A displaced Californian composer writes about music made for the long while & the world around that music. ~ The avant-garde is flexibility of mind. — John Cage ~ ...composition is only a very small thing, taken as a part of music as a whole, and it really shouldn't be separated from music making in general. — Douglas Leedy ~ My God, what has sound got to do with music! — Charles Ives
Monday, October 18, 2010
Richard Buhlig
The name of the pianist and composer Richard Buhlig (1880-1952) is now probably best known as having been a teacher of John Cage (and for having given Cage a strict lecture on the value of time.) I had never before seen a picture of Buhlig, so was pleased to find an image from 1930, photographed by Johan Hagemeyer, courtesy of the Online Archive of California. (Another archive has a home movie with Arnold Schoenberg and Buhlig together, the latter in "pith helmut"; that I would like to see.) American-born of German parents, Buhlig studied in Vienna with Teodor Leszetycki, concertized widely in Europe and the US with a repertoire balanced between classical and modern works (among them, Buhlig gave the US premiere of Schoenberg's Opus 11, and Busoni's Fantasia Contrappuntistica was dedicated to Buhlig), taught for a time at The Institute for Musical Art (now Juilliard), and eventually settled in Los Angeles, where he primarily taught. His students, in addition to Cage, included Grete Sultan, Henry Cowell, Wesley Kuhnle, Leonard Stein and Peter Hewitt.
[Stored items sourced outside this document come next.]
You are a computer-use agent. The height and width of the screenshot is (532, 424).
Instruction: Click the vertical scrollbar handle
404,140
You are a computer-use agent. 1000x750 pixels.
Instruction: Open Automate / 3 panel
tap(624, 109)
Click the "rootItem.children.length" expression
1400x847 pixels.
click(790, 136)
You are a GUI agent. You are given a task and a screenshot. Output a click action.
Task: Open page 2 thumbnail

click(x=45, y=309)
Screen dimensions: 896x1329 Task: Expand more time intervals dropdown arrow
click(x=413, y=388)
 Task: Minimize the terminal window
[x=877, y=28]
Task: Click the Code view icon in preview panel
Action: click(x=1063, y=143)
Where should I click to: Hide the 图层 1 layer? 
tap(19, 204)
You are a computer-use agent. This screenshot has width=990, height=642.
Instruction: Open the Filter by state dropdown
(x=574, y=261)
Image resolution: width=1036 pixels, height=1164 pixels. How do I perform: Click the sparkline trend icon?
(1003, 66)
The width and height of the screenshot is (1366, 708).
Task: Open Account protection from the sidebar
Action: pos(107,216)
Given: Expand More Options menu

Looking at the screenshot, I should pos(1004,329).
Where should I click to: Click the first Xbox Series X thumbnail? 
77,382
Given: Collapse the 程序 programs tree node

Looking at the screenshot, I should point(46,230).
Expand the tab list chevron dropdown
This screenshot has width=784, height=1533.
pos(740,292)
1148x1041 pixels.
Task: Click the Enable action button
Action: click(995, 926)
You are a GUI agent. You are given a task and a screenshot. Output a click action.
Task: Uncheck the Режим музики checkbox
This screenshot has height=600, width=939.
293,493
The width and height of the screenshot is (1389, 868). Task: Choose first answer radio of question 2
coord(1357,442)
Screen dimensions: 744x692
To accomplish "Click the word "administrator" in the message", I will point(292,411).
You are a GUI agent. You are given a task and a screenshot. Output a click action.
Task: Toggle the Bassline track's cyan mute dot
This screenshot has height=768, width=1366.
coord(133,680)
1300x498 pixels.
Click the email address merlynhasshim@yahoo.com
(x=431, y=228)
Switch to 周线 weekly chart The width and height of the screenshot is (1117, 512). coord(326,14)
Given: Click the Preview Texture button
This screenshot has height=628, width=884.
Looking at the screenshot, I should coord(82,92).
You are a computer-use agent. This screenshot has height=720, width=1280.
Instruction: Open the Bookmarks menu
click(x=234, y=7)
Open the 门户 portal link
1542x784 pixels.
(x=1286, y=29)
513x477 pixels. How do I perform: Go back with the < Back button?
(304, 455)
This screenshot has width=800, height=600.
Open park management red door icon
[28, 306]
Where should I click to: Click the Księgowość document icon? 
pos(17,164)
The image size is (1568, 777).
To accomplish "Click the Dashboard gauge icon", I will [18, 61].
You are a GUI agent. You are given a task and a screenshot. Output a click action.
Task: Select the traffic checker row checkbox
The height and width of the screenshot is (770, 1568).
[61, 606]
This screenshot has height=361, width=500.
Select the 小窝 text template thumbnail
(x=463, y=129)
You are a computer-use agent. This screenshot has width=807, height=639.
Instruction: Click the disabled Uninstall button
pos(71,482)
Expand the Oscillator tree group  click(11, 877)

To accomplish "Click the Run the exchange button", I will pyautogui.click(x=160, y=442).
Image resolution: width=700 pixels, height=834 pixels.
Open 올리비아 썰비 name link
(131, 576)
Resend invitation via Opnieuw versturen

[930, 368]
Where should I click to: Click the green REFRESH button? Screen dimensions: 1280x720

Buhlig apparently sponsored Sultan's immigration to the US. As far as I can tell, Buhlig and Kuhnle's performance of Buhlig's two piano transcription of The Art of the Fugue and a solo recording of the Chromatic Fantasy and Fugue are the only available recordings of his playing. (Buhlig, Kuhnle, and Cowell gave a concert tour of the Soviet Union together in 1928.) I have been unable to locate any examples of Buhlig's own compositions.